BAB 17

82.6K 7K 350
                                    

ROMEO

"Maafin aku."

Itu kalimat yang pertama gue dengar setelah beberapa detik ia membawa gue ke dalam pelukannya.

"Maaf udah bikin kamu bosen dan capek nunggu, sampai akhirnya ketiduran," sambungnya, lalu mengurai pelukan.

Wait, ini maksudnya dia lagi merasa bersalah?

Moza sedikit menunduk, memainkan jemarinya sendiri. "Ini perayaan paling buruk ya, Rom?"

Gue mengerjapkan mata, kemudian meraih wajahnya yang kali ini jauh sekali dari kesan angkuh. "Kamu... beneran Moza 'kan? Atau aku masih mimpi?"

Tiba-tiba gue merasakan panas di dada akibat pukulannya. "Kamu apaan sih! Bikin aku makin ngerasa bersalah, tau nggak?!"

Gue mengusap bekas pukulannya yang cukup keras. Ini nyata.

Dan belum selesai keterpanaan gue tadi, Moza kembali meluncurkan kalimat yang nggak pernah gue sangka bakal keluar dari mulutnya.

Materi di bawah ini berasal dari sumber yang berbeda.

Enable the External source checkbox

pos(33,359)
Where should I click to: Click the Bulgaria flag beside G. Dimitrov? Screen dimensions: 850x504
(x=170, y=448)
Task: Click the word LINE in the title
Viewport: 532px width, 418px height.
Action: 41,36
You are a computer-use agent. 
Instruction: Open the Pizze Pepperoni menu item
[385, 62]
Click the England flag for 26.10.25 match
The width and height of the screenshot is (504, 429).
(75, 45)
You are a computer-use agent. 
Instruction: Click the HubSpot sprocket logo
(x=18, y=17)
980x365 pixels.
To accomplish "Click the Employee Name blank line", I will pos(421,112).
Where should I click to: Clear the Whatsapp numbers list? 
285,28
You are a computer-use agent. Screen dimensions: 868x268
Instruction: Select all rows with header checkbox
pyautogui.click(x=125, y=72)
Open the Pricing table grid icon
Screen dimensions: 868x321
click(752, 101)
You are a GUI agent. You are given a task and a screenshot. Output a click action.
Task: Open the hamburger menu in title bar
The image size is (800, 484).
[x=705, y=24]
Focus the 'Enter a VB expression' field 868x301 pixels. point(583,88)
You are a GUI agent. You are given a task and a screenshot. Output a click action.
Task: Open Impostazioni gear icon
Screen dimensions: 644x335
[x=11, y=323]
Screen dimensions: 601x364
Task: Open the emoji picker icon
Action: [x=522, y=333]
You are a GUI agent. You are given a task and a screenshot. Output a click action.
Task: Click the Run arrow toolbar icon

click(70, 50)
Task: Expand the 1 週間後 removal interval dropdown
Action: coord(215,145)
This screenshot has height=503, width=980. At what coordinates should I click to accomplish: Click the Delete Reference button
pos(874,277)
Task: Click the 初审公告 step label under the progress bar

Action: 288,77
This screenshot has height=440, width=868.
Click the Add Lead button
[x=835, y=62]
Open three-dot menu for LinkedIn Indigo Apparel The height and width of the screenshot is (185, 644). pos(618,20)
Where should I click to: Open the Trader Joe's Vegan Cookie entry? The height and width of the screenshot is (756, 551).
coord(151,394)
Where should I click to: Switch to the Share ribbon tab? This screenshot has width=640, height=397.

"Gini aja deh. Sebagai gantinya, jatah tiga permintaan aku yang waktu itu, aku kasih satu buat kamu. Sebagai permintaan maaf."

Gue... nggak tahu harus bilang apa. Tadi gue memang kecewa. Tapi sekarang, kenapa gue malah bersyukur? Ada sensasi aneh di sekitar perut juga dada gue.

"Rom, kenapa diem?" Moza mengoyak lengan gue. "Nggak cukup ya?"

Dan kalimat itu membuat gue meraihnya ke dalam pelukan.

"It's more than enough," gue berbisik, supaya dia diam dan nggak bicara kalimat-kalimat yang bisa-bisa bikin gue menggadaikan seluruh semesta hanya untuk bersamanya.

Namun sialnya, dia masih mengajukan pertanyaan lagi. "Terus udah kepikiran mau minta apa? Mumpung aku lagi ngerasa bersalah dan ikhlas buat ngabulin."

Gue mengeratkan pelukan. "Aku minta kamu. Kamu ada di sini terus, nemenin aku. Ya?"

"Tapi itu bukan..." ia hendak lepas dari dekapan gue, untuk memprotes. Namun, gue nggak memberinya celah.

"Just stay with me, Moz."

Maka dia pun terdiam. Menuruti permintaan gue.

Bagaimana gue bisa meminta hal lain saat dialah hadiah terbaik yang gue inginkan?

Meski gue juga masih mempertanyakan. Apa yang gue miliki dari Moza? Waktunya? Dedikasinya? Atau hanya raganya? Karena gue tahu gue belum menyentuh hatinya.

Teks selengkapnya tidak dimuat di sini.